La peinture de paysage porte en Chine le nom de « shanshui » qui signifie littéralement montagne-eau, les deux composantes fondamentales aussi indissociables que les deux polarités yang et yin.
Après la préparation du pinceau, la première opération en peinture de paysage consiste à tracer le contour des principales montagnes ou blocs rocheux, qui apparaissent alors comme un réseau d’artères et de veines, ce sont les artères du dragon, terme emprunté à la géomancie.
Les montagnes et pierres n’étaient pas perçues comme des objets inertes par les anciens peintres taoïstes, mais comme des organismes vivants irrigués par le souffle de la vie. Symboliquement la roche est parcourue par un réseau de veines dans lequel circule l’eau, qui est à la montagne ce que le sang est à l’homme. Ce réseau peut encore être comparé aux méridiens de l’acupuncture dans lesquels circule l’énergie vitale.

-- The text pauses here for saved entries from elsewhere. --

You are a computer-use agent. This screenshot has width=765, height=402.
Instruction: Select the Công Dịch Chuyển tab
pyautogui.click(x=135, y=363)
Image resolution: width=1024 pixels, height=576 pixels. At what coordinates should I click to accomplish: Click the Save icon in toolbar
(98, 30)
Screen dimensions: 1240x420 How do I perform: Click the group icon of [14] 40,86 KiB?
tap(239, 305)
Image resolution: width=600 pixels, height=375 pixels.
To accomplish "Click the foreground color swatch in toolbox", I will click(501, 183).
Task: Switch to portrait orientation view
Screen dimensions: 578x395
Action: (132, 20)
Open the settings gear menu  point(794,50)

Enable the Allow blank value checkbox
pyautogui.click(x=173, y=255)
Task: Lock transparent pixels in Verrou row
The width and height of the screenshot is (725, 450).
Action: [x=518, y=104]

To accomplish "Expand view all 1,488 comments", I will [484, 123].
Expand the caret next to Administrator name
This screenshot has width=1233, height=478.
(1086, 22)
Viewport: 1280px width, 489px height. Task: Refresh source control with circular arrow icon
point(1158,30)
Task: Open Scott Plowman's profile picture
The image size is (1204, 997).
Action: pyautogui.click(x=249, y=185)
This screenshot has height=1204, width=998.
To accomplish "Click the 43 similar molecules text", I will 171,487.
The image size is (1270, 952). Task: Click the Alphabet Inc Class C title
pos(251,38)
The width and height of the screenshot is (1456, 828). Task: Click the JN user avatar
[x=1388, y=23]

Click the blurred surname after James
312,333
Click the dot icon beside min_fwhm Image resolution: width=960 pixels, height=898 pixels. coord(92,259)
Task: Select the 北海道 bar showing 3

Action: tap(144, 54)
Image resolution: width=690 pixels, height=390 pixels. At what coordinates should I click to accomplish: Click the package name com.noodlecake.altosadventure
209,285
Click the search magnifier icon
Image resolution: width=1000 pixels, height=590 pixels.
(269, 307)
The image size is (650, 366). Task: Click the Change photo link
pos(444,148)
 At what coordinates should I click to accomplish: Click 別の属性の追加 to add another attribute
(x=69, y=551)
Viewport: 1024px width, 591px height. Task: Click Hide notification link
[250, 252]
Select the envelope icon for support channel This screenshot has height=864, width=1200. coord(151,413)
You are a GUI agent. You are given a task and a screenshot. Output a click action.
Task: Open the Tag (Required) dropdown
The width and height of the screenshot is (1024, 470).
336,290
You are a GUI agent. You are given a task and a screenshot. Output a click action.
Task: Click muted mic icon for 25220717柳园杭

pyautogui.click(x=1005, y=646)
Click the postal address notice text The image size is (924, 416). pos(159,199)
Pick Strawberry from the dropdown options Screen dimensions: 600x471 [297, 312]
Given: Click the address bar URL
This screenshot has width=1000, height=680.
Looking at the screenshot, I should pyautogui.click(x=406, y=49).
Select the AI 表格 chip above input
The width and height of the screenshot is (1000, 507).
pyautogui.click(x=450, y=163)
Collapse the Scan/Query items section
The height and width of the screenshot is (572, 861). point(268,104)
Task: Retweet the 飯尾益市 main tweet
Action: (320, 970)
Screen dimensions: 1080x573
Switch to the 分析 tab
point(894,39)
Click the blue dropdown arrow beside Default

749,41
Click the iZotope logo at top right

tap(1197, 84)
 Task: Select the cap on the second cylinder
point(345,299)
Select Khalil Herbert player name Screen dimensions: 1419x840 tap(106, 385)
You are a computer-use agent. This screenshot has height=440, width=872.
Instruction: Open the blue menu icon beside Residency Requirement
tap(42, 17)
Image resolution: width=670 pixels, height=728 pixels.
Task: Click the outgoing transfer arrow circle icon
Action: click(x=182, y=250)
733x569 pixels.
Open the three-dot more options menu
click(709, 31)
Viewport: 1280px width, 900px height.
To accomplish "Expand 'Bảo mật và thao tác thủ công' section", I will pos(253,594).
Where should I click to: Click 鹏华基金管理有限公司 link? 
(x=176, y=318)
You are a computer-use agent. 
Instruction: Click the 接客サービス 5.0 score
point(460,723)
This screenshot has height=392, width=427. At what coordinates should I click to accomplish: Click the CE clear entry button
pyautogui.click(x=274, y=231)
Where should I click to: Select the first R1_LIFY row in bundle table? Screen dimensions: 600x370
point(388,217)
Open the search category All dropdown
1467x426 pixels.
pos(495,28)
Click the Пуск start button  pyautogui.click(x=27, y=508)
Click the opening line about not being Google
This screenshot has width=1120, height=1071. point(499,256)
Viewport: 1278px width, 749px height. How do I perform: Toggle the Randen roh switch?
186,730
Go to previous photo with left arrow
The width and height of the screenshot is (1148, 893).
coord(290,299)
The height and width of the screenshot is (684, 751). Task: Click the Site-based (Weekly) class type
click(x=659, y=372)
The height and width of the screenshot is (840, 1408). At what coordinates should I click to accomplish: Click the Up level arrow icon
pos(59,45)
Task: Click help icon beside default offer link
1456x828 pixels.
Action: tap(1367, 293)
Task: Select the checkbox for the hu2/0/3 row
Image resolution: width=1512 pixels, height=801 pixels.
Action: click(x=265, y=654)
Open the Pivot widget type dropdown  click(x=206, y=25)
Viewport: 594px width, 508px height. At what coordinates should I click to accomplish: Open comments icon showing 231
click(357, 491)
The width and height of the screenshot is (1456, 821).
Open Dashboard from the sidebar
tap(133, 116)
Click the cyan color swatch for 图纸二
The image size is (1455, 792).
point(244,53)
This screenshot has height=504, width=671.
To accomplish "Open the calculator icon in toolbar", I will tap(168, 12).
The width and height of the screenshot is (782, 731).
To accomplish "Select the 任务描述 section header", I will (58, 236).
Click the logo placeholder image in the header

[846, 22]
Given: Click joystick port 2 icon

L’eau même lorsqu’elle n’est pas montrée est cependant toujours présente. Elle traverse invisible la roche, la parcours secrètement pour apparaître ici et là, tantôt suintant entre les pierres donnant alors naissance à une source timide, tantôt jaillissant en cascades tumultueuses et bouillonnantes alimentant rivières et lacs insondables. Enfin l’eau en une ultime manifestation et mutation finit par s’unir au ciel sous forme de brumes et de vapeurs.